Which lead me to search for alternatives. Mobile Fotos presents itself as a full featured Flickr client, and it is just that. Since it does cache locally, it is much faster than Darkslide, and it auto reloads on launch. I do not like the way it displays Contacts’ images quite as well as Darkslide, which groups multiple images from a single contact together under the contacts name in a list view, and it has one glaring omission (shocking!): there is no Activity function to look at activity on your own images.

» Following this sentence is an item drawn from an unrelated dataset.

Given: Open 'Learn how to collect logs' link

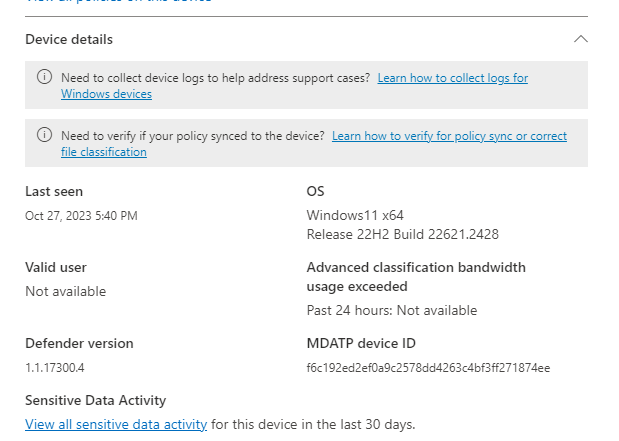Looking at the screenshot, I should (452, 78).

Which lead me back to Flickr’s own m.flickr.com site, which is, afterall, very good. Not as fast as Mobile Foto, but in many ways the layout, look and feel, is just about as elegant as Darkslide (except no dark background view of images!!!, and the new postings are not grouped by contact), and it actually works better than the standard web version in that it returns to the actual page of contacts you were commenting on when you complete a comment…rather than poping all the way back to the first page of contacts’ images. For now, it might just be the easiest, fastest, way to keep up with contacts’ new postings.

zensify did make me wonder about developments in similar functionality for the desktop. FriendFeed I find somewhat limited from the interactive aspects, and I don’t enjoy being tied to my browser, but the availability of Adobe AIR has spawned quite a few social aggregation desktop apps beyond Seesmic Desktop.

You may have seen postings around the net for PeopleBrowser. People browser looks to be the ultimate be all and end all for social networking: once it is finished. Though a beta was announced this week, all I can find is the most recent alpha, which shows the potential. Unfortunately it appears unnecessairly complex and seems to produce inconsistent results at best. I will be tracking development on this one but it does not seem ready for prime time yet.

feedalizr: one stop desktop social aggregater

feedalizr: desktop social aggregation

feedalizr is an older, more mature app that looks like it might have been the inspiration for zensify.

Functionally they are much the same. You set up your accounts and then feedalizr aggregates them into one list. Filters are provided so you can see just what you want in the primary list, and you can open all kinds of things (other accounts, individual tweeps or Facepeeps, groups, searchs, etc.) in tabs beside the primary list. So far, I have not found a way to show new images of those who are not classifed as Flickr friends…all my contacts are missing.

Interaction with the various networks, updates, image posts, comments, replies, etc.  is pretty easy and works well, with pop down posting boxes, drag and drop for images for Twitter and Facebook, and image titling, tagging and description fields for Flickr uploads (up to 10 images at a time).

As with zensify, feedalizr appears to lack the second layer of functionality for Twitter and Facebook: friend/follow, unfollow, etc. (You can do these things but it kicks you out to the main Twitter site or Facebook to do them.) It does have a groups feature which is quick and easy (or was, until it mysteriously stopped working for me).

So, just as on the iPhone, the all in one solution on the desktop does not seem to be quite there. Seesmic Desktop still comes closest, but lacks the Flickr feed.

And I have yet to find an equivalent for Darkslide or Mobile Foto on the desktop. There is an Adobe AIR program called DestroyFlickr which attempts to be the equivalent for the desktop, but it will not run well on my netbook’s 1024×600 screen (AIR seems to still have trouble with windows).

The upstart of all this is…with the really strong social networking apps on the iPhone, it is getting to be more fun, and faster, to track my networks on the phone than it is on the netbook. This does not, somehow, seem right, but there it is!